Сам Бунин очень закрыт. Я не говорю о тех, кто от невнимания, от нежелания потрудиться, не находит его в его произведениях. Но многие и хотели бы, да не могут. Люди, как дети: они беспомощны перед автором, скрывающим себя за художественным объективизмом.
Но не будем упрекать никого. Попробуем лучше проникнуть за эту художественную завесу, открыть Бунина, насколько возможно.
Мы видим то, что он пишет. Но откуда он исходит? Куда он идет? И куда идут за ним, с ним, читатели, покоренные силой его художественного таланта?
Подойдя к этим вопросам, я оставлю пока Бунина как художника. Да о внешнем мастерстве его сказано довольно и другими, и мною, выше. Не буду также останавливаться на перечислении его многотомных трудов, — в стихах и в прозе. Но отмечу, — и это очень важно! — что Бунин, русский человек и русский писатель, чувствующий русскую жизнь и природу изнутри, составляющий сам как бы часть ее, — он шире России. Ему мало России, ему нужен мир.
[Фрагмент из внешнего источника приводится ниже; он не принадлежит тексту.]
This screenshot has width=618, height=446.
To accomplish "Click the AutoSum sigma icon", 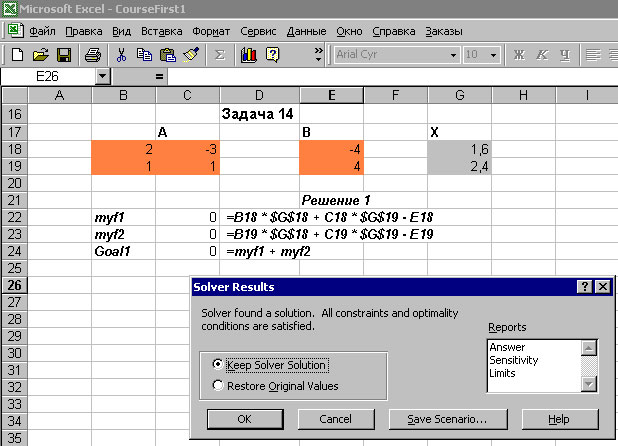I will tap(221, 54).
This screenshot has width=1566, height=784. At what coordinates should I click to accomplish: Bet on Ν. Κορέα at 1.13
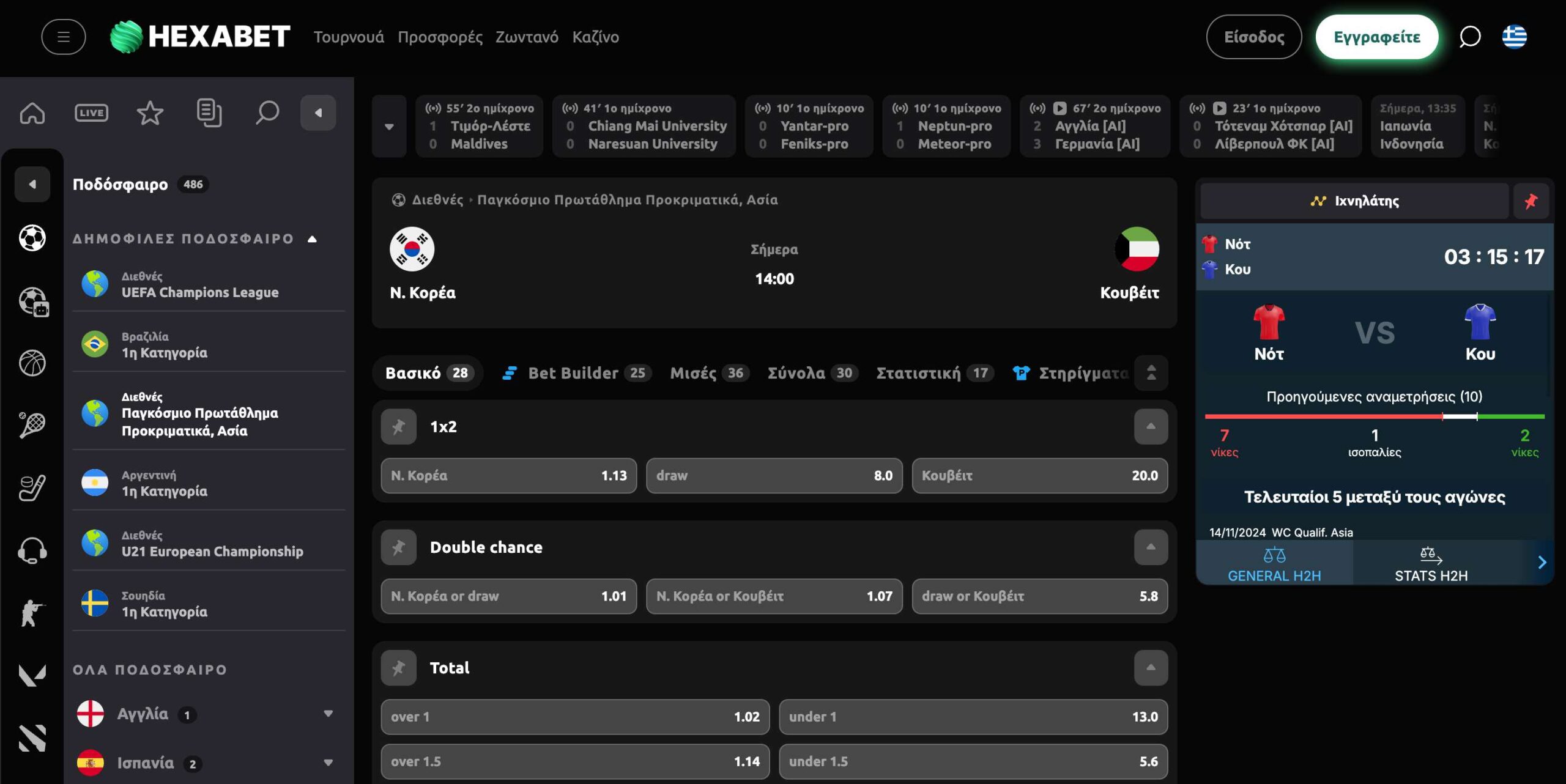(508, 476)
На долгие периоды времени он покидает Россию, смотрит на иные небеса, слушает голоса далеких морей. И там он зорок, как никто. И туда, в нерусскую жизнь, в нерусскую природу он с той же магической властью вводит читателя. Правда, на берегу голубого Средиземного моря ему часто видится золото родных хлебов; на Капри написаны его лучшие русские рассказы; но ведь он ни на мгновенье и не перестает быть русским. Это его корень. Цветы же его — над всей землей, над миром.